Well, I don’t know that I’ve found a secret, but I definitely try to give people their money’s worth! Many people simply don’t have the time to research everything they want to on a given subject and so they ask me for ideas. I love the Internet. There is so much great information to be found there! I also check out a ton of books from my local library, write from my own personal experiences, interview tons of people and send out questionnaires. I like to talk to people to find out what they would want to read and learn about in the subject my book is addressing. I know people buy my books with their hard-earned dollars, so I feel a great sense of responsibility to make sure they get their money’s worth!
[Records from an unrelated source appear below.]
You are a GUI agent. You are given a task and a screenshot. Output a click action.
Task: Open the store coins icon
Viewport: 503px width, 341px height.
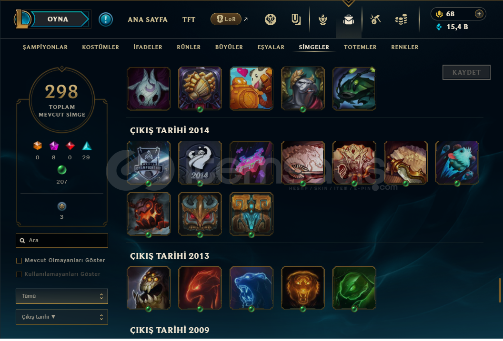(x=401, y=19)
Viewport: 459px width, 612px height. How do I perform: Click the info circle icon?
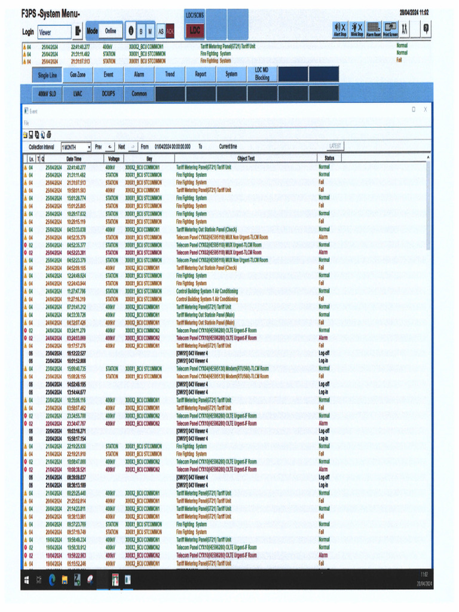[131, 30]
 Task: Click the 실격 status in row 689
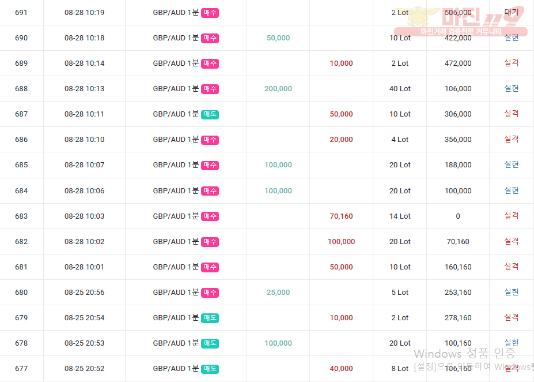(x=512, y=63)
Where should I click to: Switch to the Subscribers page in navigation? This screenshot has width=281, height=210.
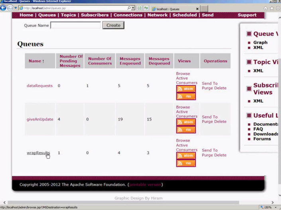[94, 15]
I try to pack in as many ideas as possible so they get the most bang for their buck. Most of the time I write so much that my publisher has to delete a lot in order to keep the page count down to a reasonable price. When that happens, I try to create blogs or web sites where I can give my readers the ideas that didn’t fit inside the book.
Do you have any tips for how to keep research notes organized? I need this more than anyone!
Hmmm….That’s a good question. I’m sure every author has his own method of madness. When I begin a book I start to brainstorm, creating folders on my computer for various categories of thought. Sometimes I think a book will look a certain way, but then it begins to take shape differently as I create my folders. Sometimes I have to print what I’ve written to see how I want it to look on paper before I can organize it. I usually have a “research” folder and a “draft under construction” folder for each topic I want to include in my book. My kids say that my desk looks like the Starship Enterprise or something from Star Wars because I have three monitors where I spread out my work and move information around from “research” to “draft” to “final edit” stage of writing. Tristi, sell one of your kids and get another monitor or more!
Interesting thought . . . trading offspring for electronics. They’d have a field day with that on eBay, I’m sure!
What made you start writing?
My elementary school teachers! I was fortunate enough to have teachers who responded well to my creative writing and made me feel good about what I had put down on paper. Of course, when I read those early works now and see how terrible they really were, I realize how overly generous and kind those teachers were. The impact a supportive teacher or adult can have on a child is incredible. As a little girl I loved to read and would often miss the call to dinner because I had disappeared into a faraway world in some book while reading in my bedroom. In second grade my teacher created a book worm that wrapped around the room, made of big paper circles that represented books each student had read. Most of the circles were mine and the teacher put gold stars on my circles for books I had read that were especially difficult or thicker than what everyone else was reading. My goal was to read every book in the library. (Gee, get a life, kid!) I competed on the Speech & Debate team in high school and in college and have always been fascinated with words and the clever use of them. I dated wordsmiths in college. I appreciate good literature much more than I am able to produce it!